Mother Nature (read that geology) and geography combined to hold back exploration in the early stages of the Northern Niagaran Reef Trend development. It simply was easier to find and drill for the elusive pinnacle targets in other areas and the Wetheader pipeline and its system of laterals developed faster in those areas than in Presque Isle.
The drift atop formations in Presque Isle made for seismic resolution problems and when a prospect was identified and drilling started, the geology of the Presque Isle area caused drilling problems. Many a well card in the file for Michigan's Oil & Gas News carries notes of "lost zones," "hitting boulders," "had to skid rig" and other indications of drilling problems.
Time and technology have combined to overcome the negative factors involved in exploration on the northeastern tip of the Trend and the progression of drilling has made more geological data available and thus stimulates more drilling.
The prime reef targets across much of the western and central portions of the Northern Trend are drilled ..up and Presque Isle remains a "frontier" area for exploraton, still boasting vast undrilled areas and perking interest with some impressive production rates from recently-discovered reservoirs.
Shell Western E & P, Inc., which isn't known for making many mistakes in its long reign as the most successful Northern Niagaran Trend exploration entity, is a leader in Presque Isle exploration and has been for the last 20 years.
The extension of the Wetheader pipeline system northeast from Otsego County through Presque Isle in 1985 opened new areas for independents without the added danger of having to shut in a well for long period of time waiting on pipeline access.
Shell opened some eyes to Presque Isle in 1985 with a discovery on the Sylvania Savings 1-30 (SE NW SW, Sec 30, T34N, R3E, Case Township), tested at 792 barrels per day (bpd) oil with 696 Mcf per day natural gas and followed that with two more in Section 29 tested at 391 and 420 bpd oil and another in Section 27 good for a test rate of 403 bpd oil.
Independents have been increasingly active in the county, Trendwell and Northern Michigan Exploration Company (NOMECO) go way back and among the leaders lately have been PetroStar Energy and Northern Processors, doing business as Preston Northern, in conjunction with Pangbom Exploration.

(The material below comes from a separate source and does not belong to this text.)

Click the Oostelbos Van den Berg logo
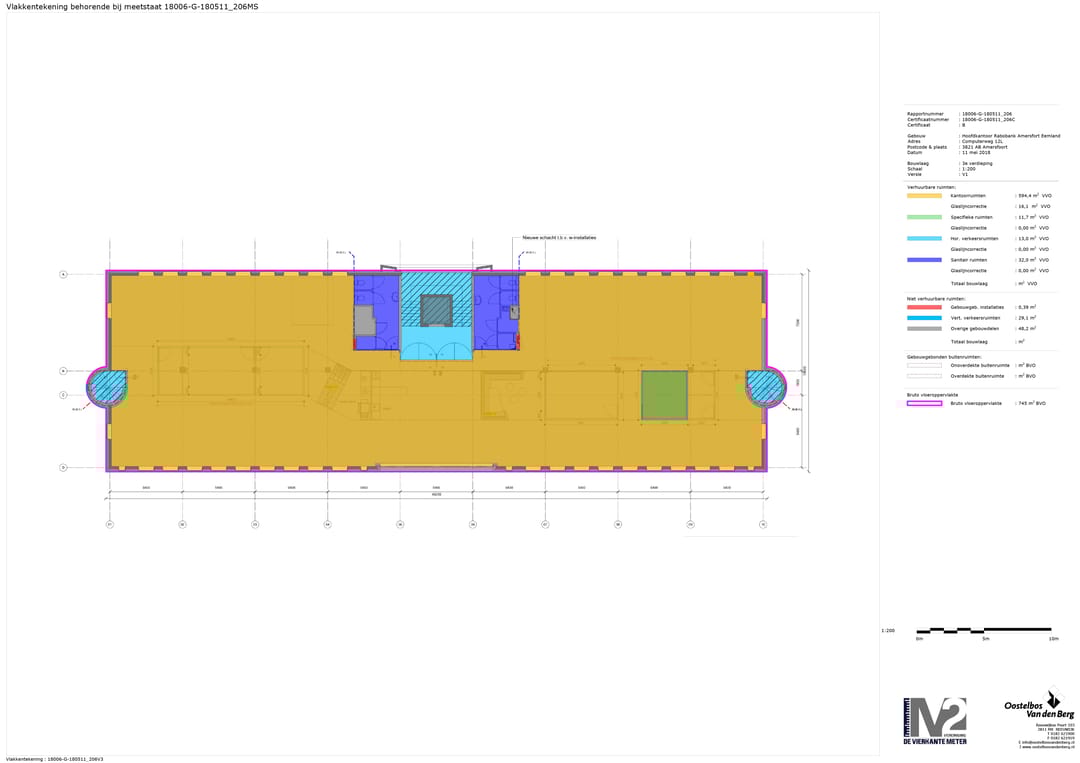Screen dimensions: 1080x763 tap(1039, 708)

In 1988, the Preston-Pangbom team accounted for a discovery on the State Bismarck 1-16B (BHL: NW NW NW, Sec 16, T34N, R4E, Bismarck Township) tested at rates up to 6 Mmcf gas per day.

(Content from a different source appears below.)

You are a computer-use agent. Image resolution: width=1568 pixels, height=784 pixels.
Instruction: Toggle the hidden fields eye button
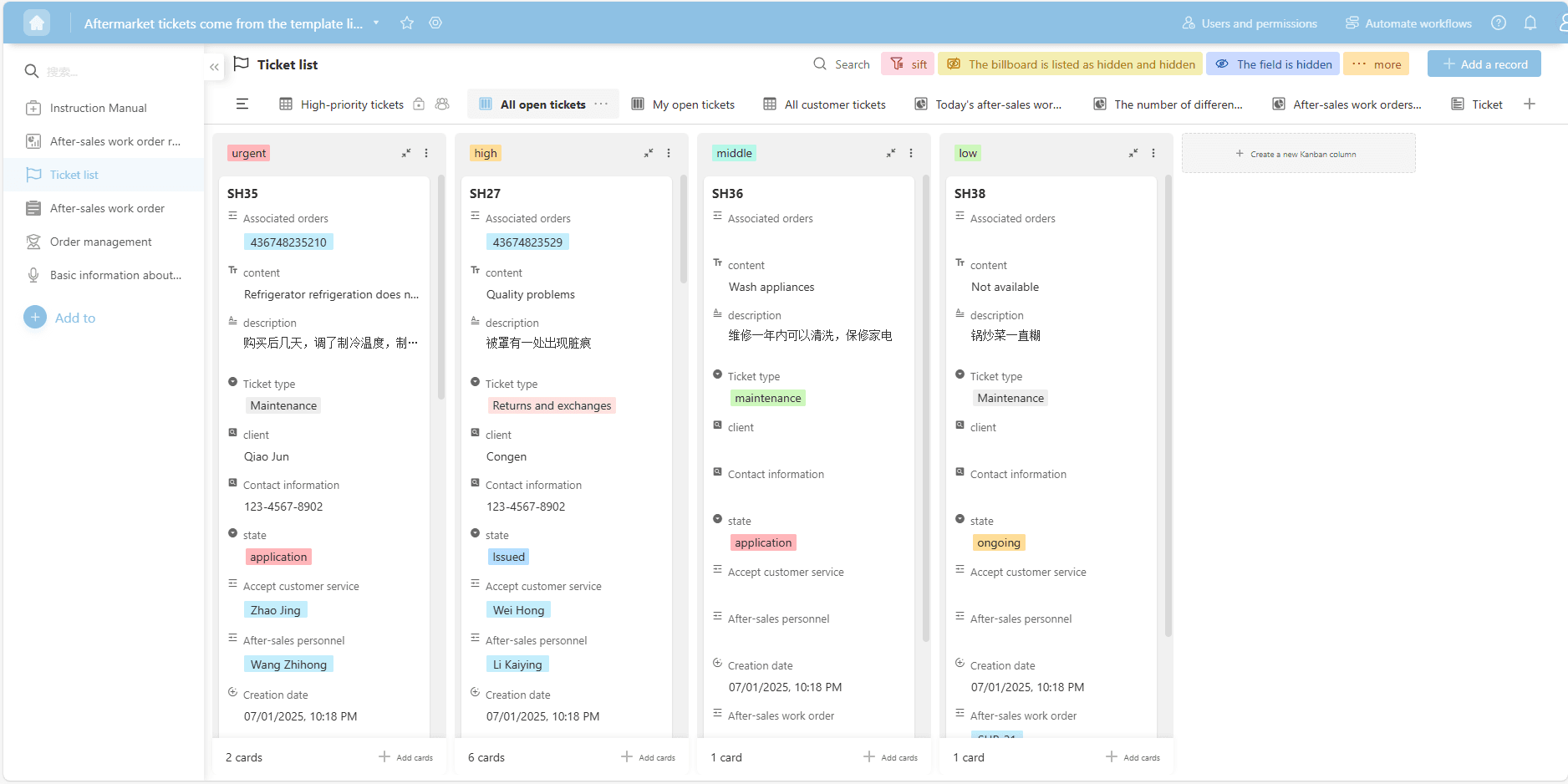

The two other oil wells from 1988 were for Shell and PetroStar and Preston and Shell each picked off good wells in Presque Isle in 1987. The big single year for discoveries was in 1986 when six were made.
Since Presque Isle production has been strictly Salina Niagaran, most of the future drilling is expected to be aimed at targets in that system, but the expanding deep play may reach a little further north and be added. The busy Antrim play to the south in Montmorency and southwest in Otsego isn't as likely to reach Presque Isle due to the shallow depths at which the Antrim is encountered in the county and lack of caprock qualities.
Each of the last three record years (1985-86-87), production for both oil and gas has risen and the continued exploration and pipeline access should keep that string going.
The biggest field in the county is the Allis 19-33N-2E, with five wells drilled and four still producing at the end of 1987. It also ranks as the leading oil producer with 1,216,374 barrels through the end of 1987. The best gas producer is the Bismarck 26A-34N-4E with two wells totaling 3,392,769 Mcf by the end of 1987.
Some of the areas in Presque Isle County on Trend with production to the southwest have yet to see a drill bit and the prediction made in the April, 1985 Petroleum History Profile still holds true today: Niagaran exploration will see an intensified pace.